**Problem requirements**
Give again, word for word, the line holding "Given: Open the II. VIETNAM chapter heading" and every line after it through the end of the data below. Omit pictures.

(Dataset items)

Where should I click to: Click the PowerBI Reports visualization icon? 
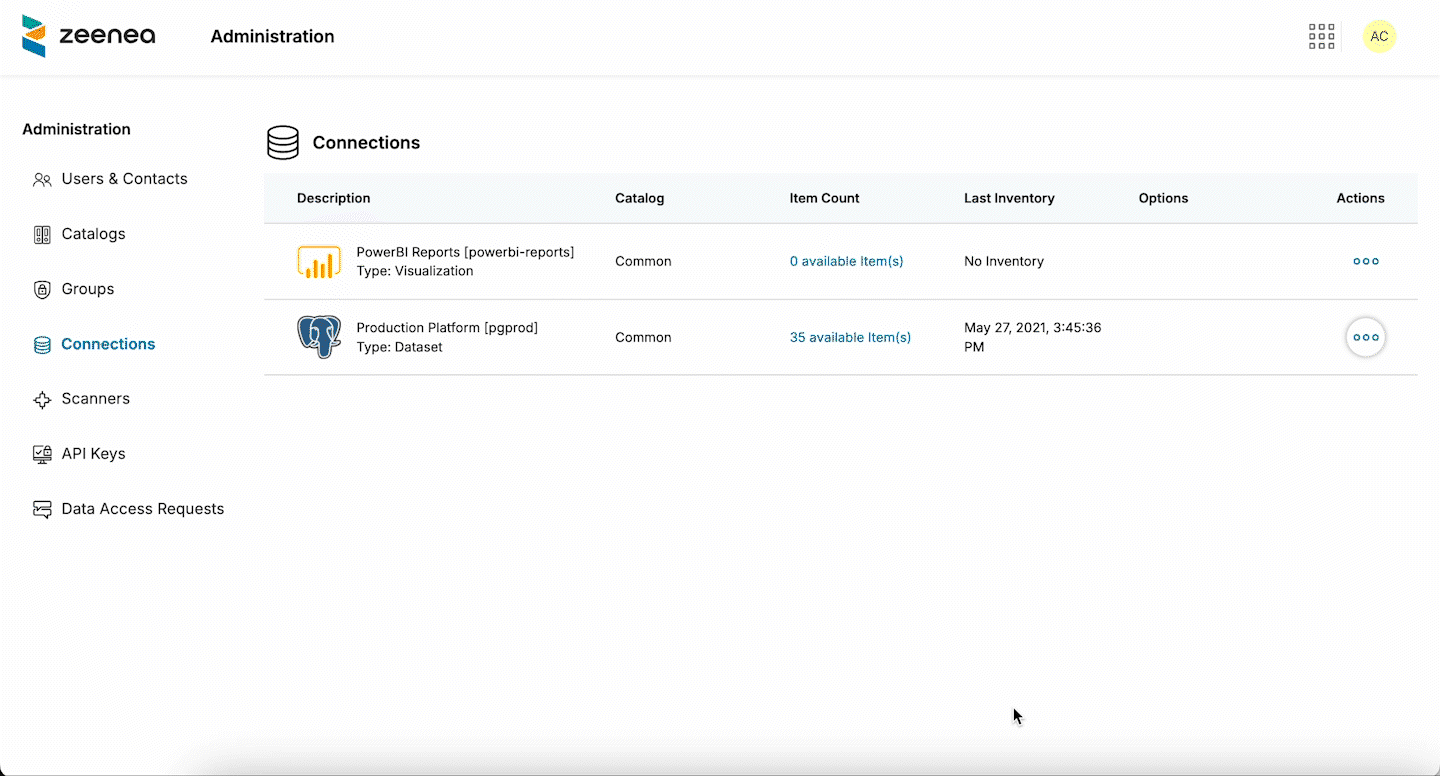coord(319,261)
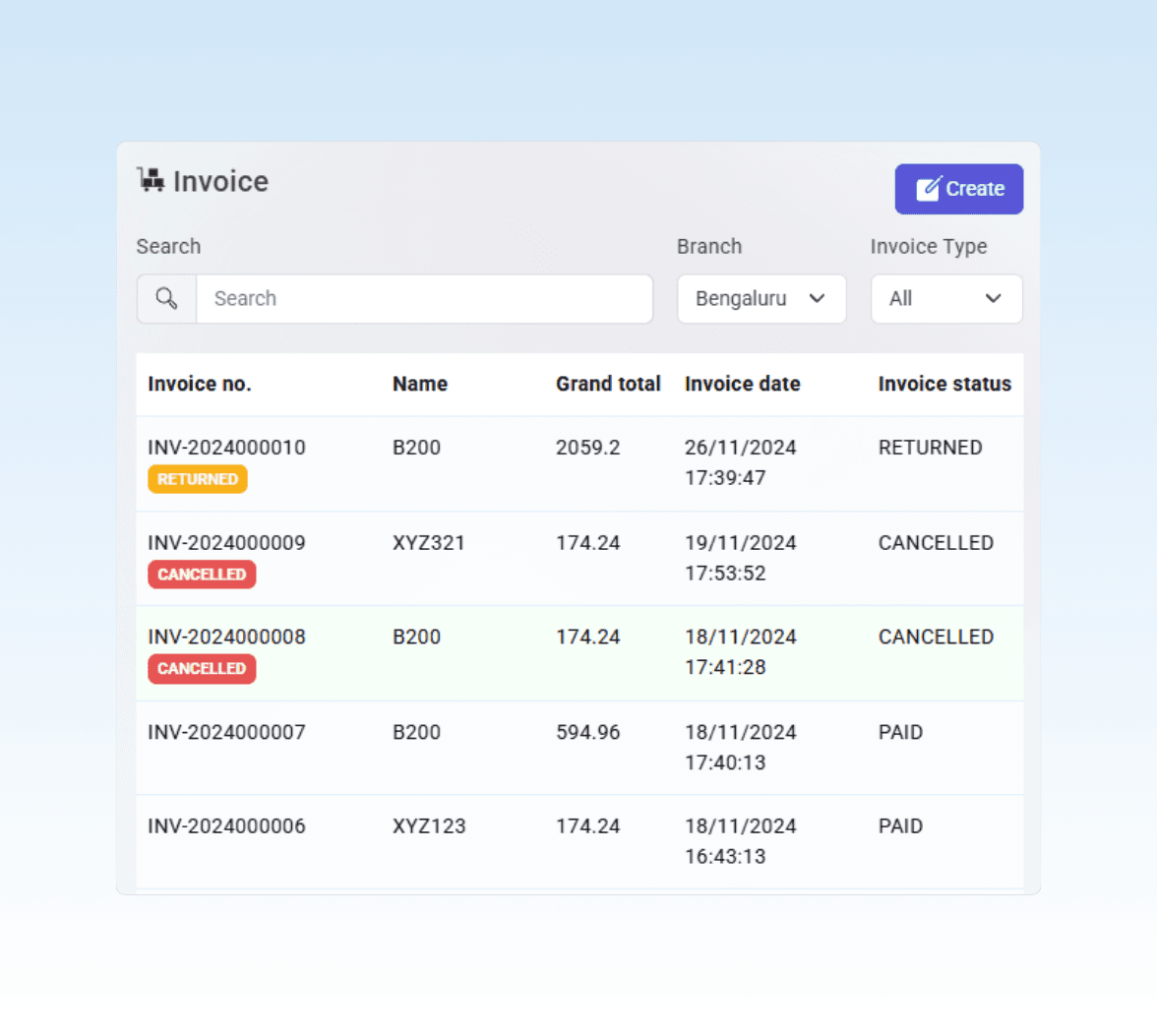Viewport: 1157px width, 1036px height.
Task: Sort by Grand total column header
Action: tap(608, 384)
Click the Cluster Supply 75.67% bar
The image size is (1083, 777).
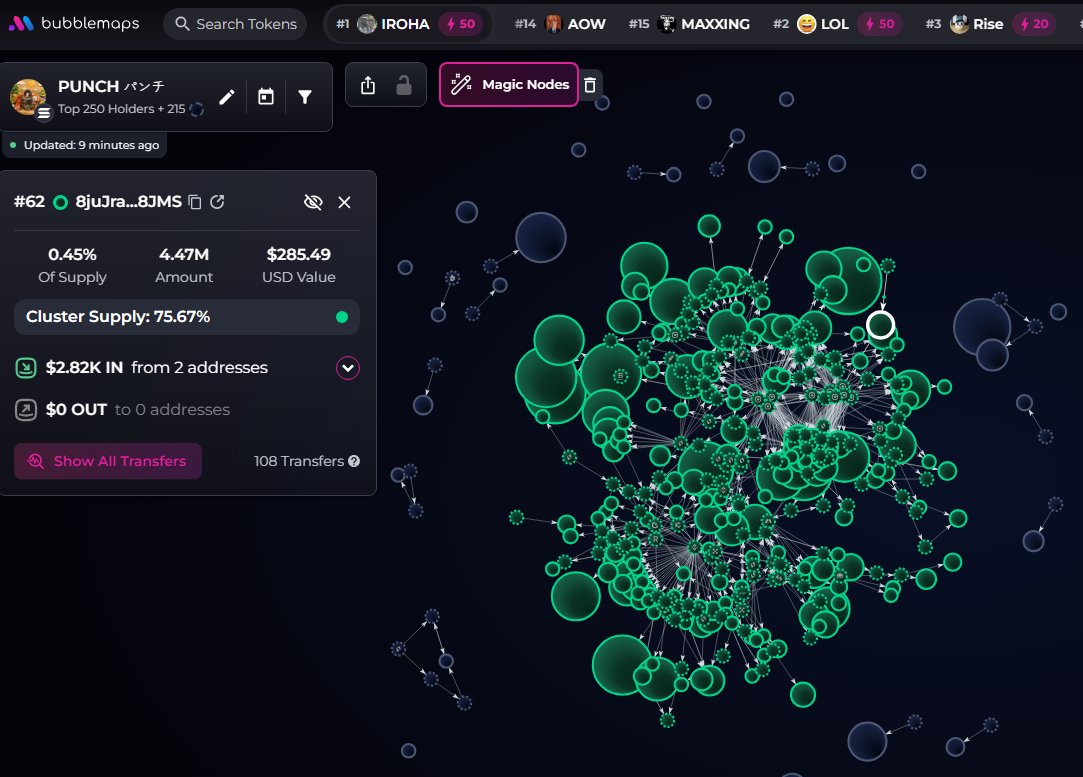[186, 317]
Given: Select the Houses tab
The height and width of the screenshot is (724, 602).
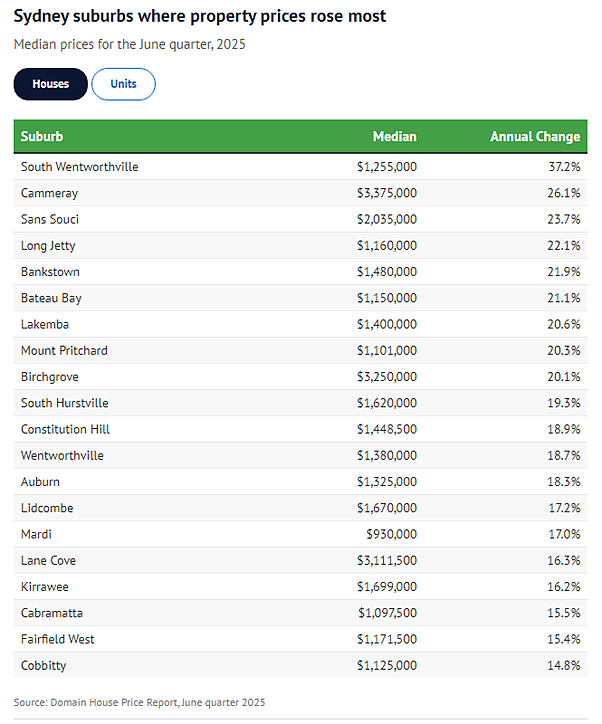Looking at the screenshot, I should coord(50,84).
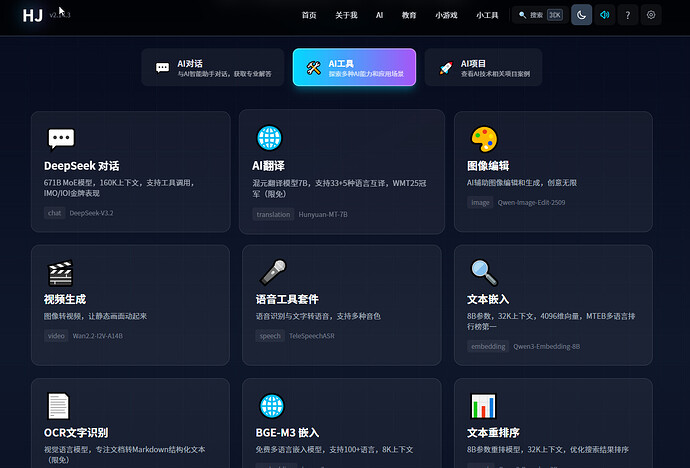The height and width of the screenshot is (468, 690).
Task: Click the 视频生成 clapperboard icon
Action: (60, 273)
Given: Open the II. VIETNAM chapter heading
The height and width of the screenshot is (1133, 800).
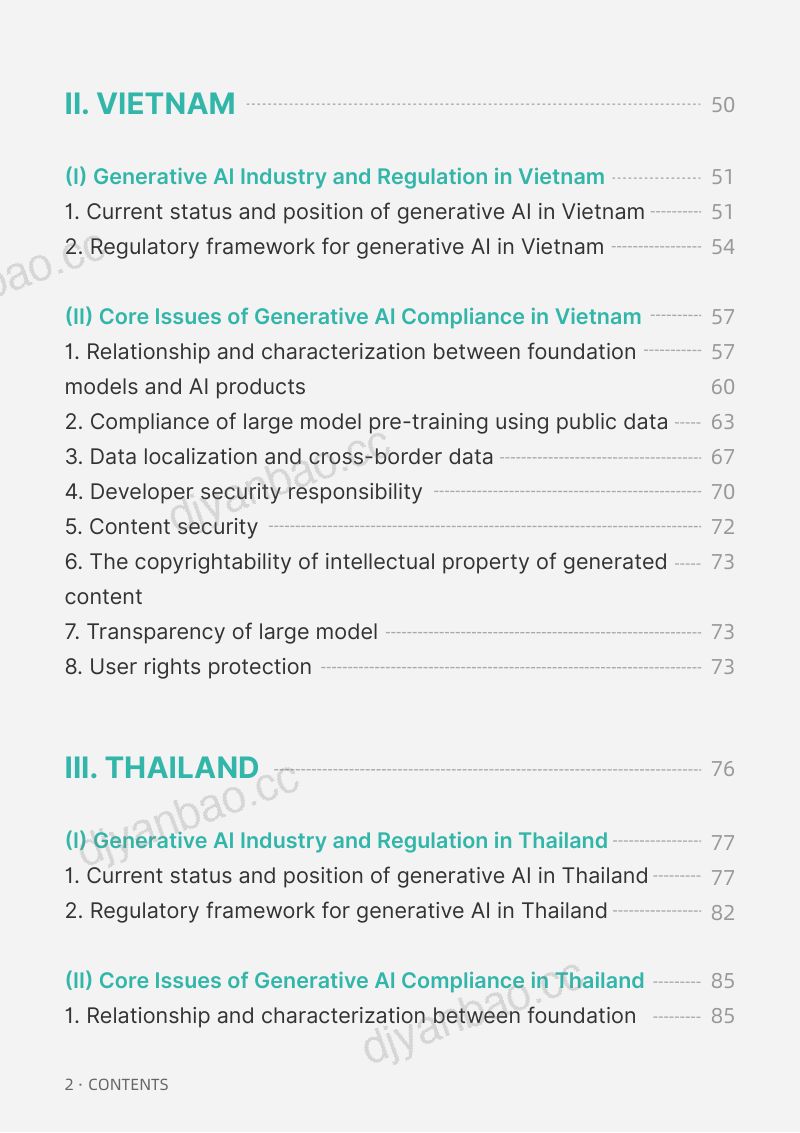Looking at the screenshot, I should coord(150,103).
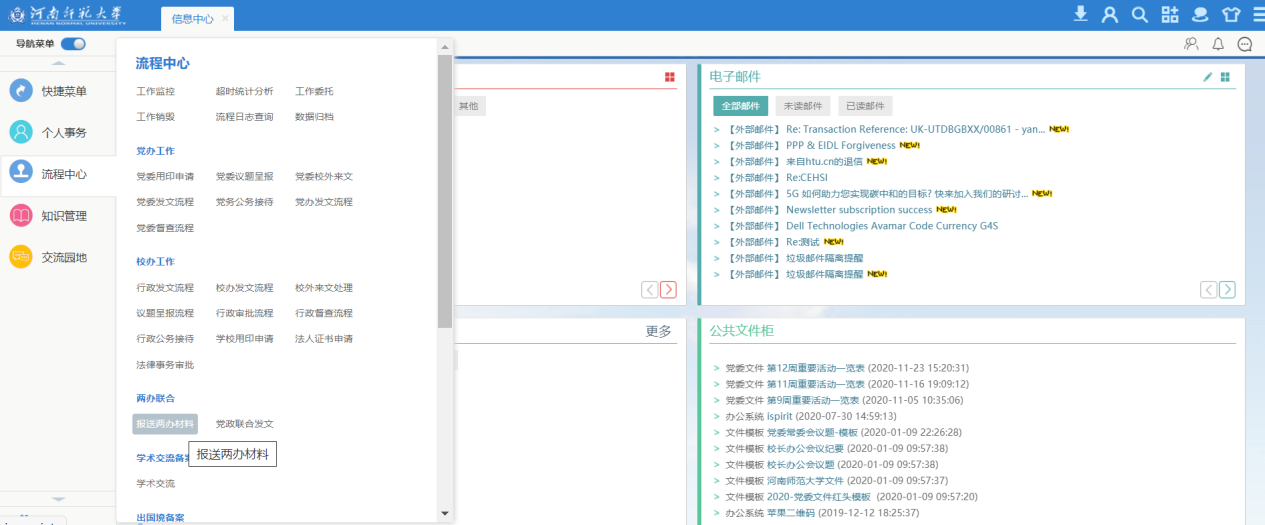This screenshot has width=1265, height=525.
Task: Click the pencil edit icon in 电子邮件 panel
Action: [1207, 77]
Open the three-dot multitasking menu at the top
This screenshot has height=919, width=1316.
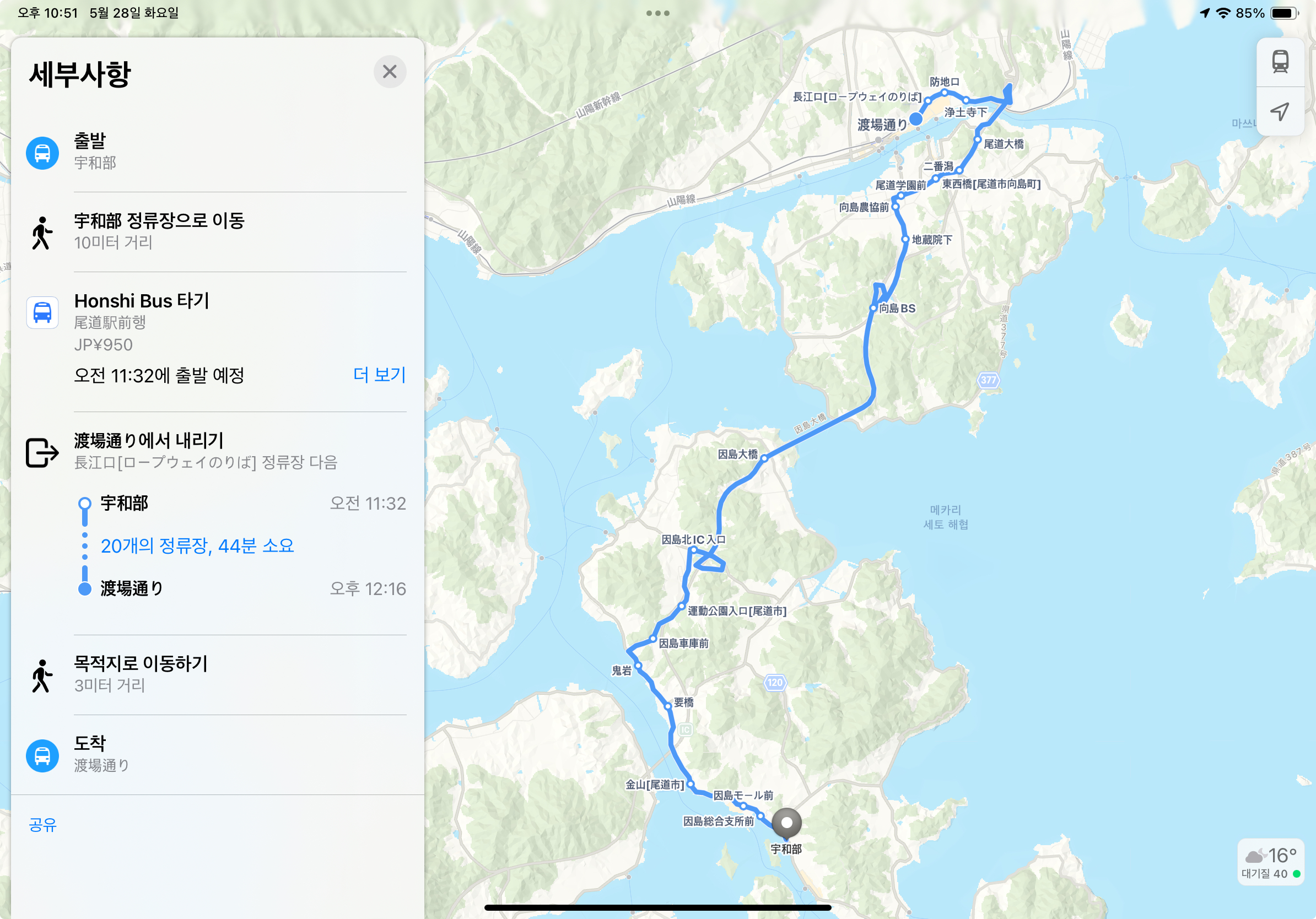coord(658,13)
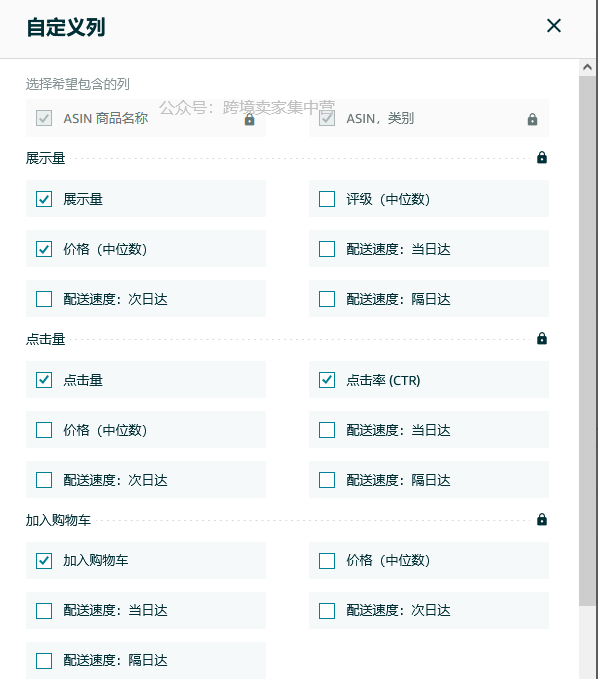This screenshot has height=679, width=598.
Task: Check 配送速度：隔日达 under 点击量 section
Action: pos(327,480)
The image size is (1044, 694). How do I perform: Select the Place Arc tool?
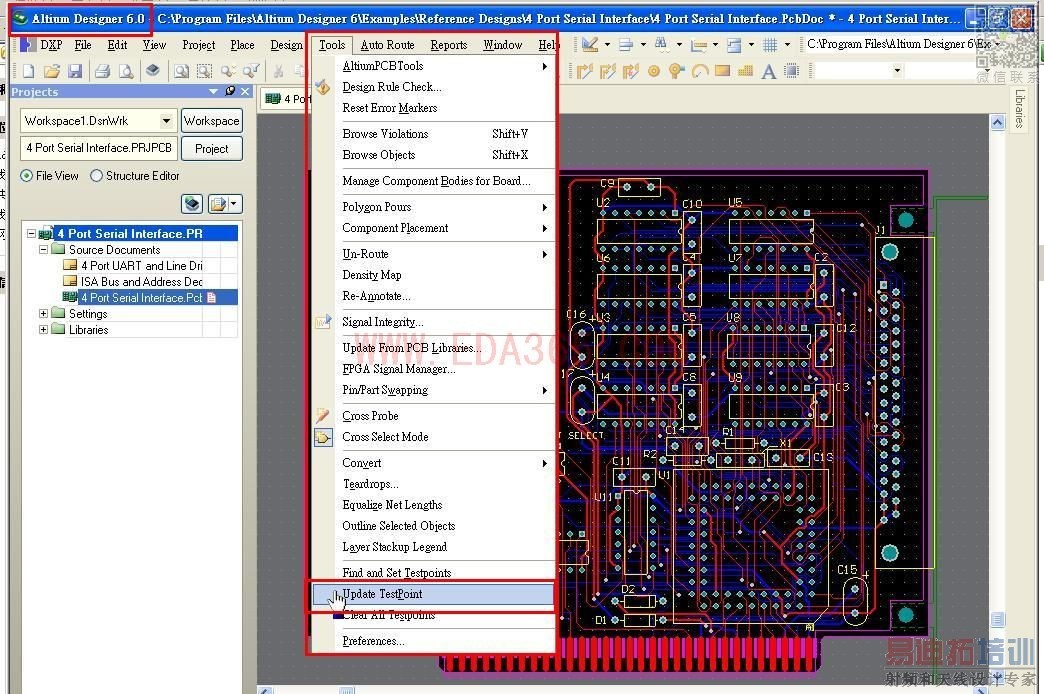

**Task answer**
Given: Open the II. VIETNAM chapter heading
The height and width of the screenshot is (1133, 800).
Looking at the screenshot, I should coord(150,103).
This screenshot has width=1265, height=525.
Task: Click the pencil edit icon in 电子邮件 panel
Action: [1207, 77]
Open the three-dot multitasking menu at the top
This screenshot has height=919, width=1316.
coord(658,13)
This screenshot has height=679, width=598.
Task: Check 配送速度：隔日达 under 点击量 section
Action: pos(327,480)
The image size is (1044, 694). How do I perform: Select the Place Arc tool?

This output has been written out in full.